Chapter 160 Mechanical alloying and mechanically induced chemical reactions

Abstract

Studies of mechanical alloying and mechanochemical processing of the rare earths and their alloys have shown that a wide variety of structures, ranging from metastable nanocrystalline to amorphous phases, can be synthesized. The ability to alloy and form phases at low temperatures, without melting or high-temperature processing, is a unique feature of mechanically activated processing. The low-temperature nature of the process enables disordering and amorphization to occur, with the resulting structures being determined by kinetic rather than thermodynamic considerations. Low-temperature heat treatment of mechanically alloyed structures can also result in the formation of new non-equilibrium phases due to the kinetic constraints of diffusion.

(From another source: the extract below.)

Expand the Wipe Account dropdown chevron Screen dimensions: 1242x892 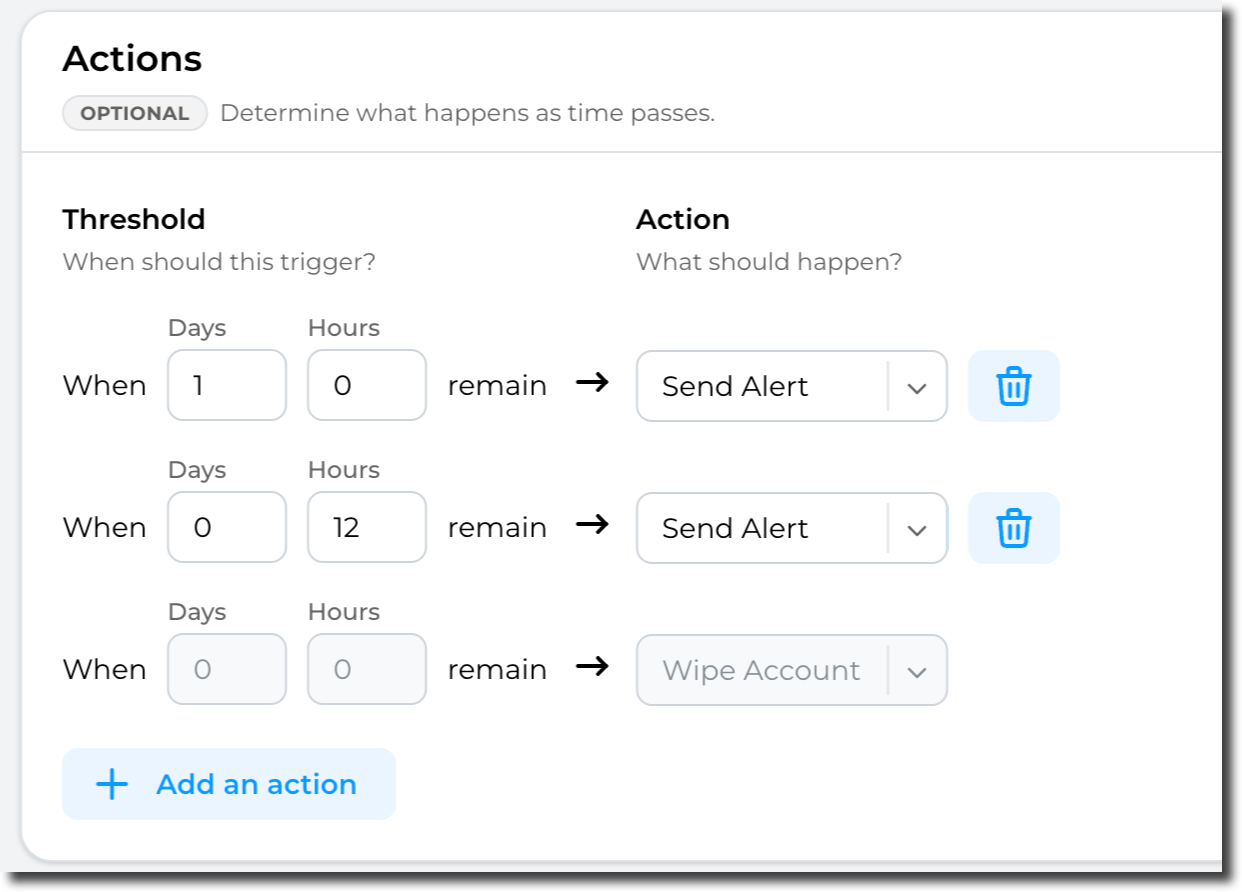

The application of mechanical alloying to chemical refining also enables the direct synthesis of metals and alloys, without the need for heating. While in principle mechanochemical processing allows three processes, refining, alloying and powder manufacture, to be carried out in a single low-temperature process, attention must be given to the handling, further processing of highly reactive as-milled powders, and the removal of reaction by-products. Mechanical alloying provides significant advantages in the processing of rare-earth permanent magnets. The production of alloy powder by low-temperature processing in a sealed, inert environment minimises the sources of oxidation inherent in conventional processes. The structures obtained by mechanical alloying and heat treatment are characterized by excellent hard magnetic properties. In particular, the nanocrystalline microstructures inherently developed by the mechanical alloying process, appear to be ideally suited to the synthesis of remanence-enhanced magnetic materials. Since with remanence enhancement there is no need for an alignment process, significant potential exists for achieving cost savings and simplification of the manufacturing process. As shown by the studies on rare-earth permanent magnets, the non-equilibrium structures developed by mechanical alloying, with or without subsequent heat treatment, exhibit unique properties. There is thus much potential for the development of new mechanically allowed materials for applications such as catalysts, electrodes, hydrogen-storage containers and other applications, where property improvements are associated with the amorphous and nanocrystalline structures developed by mechanical alloying.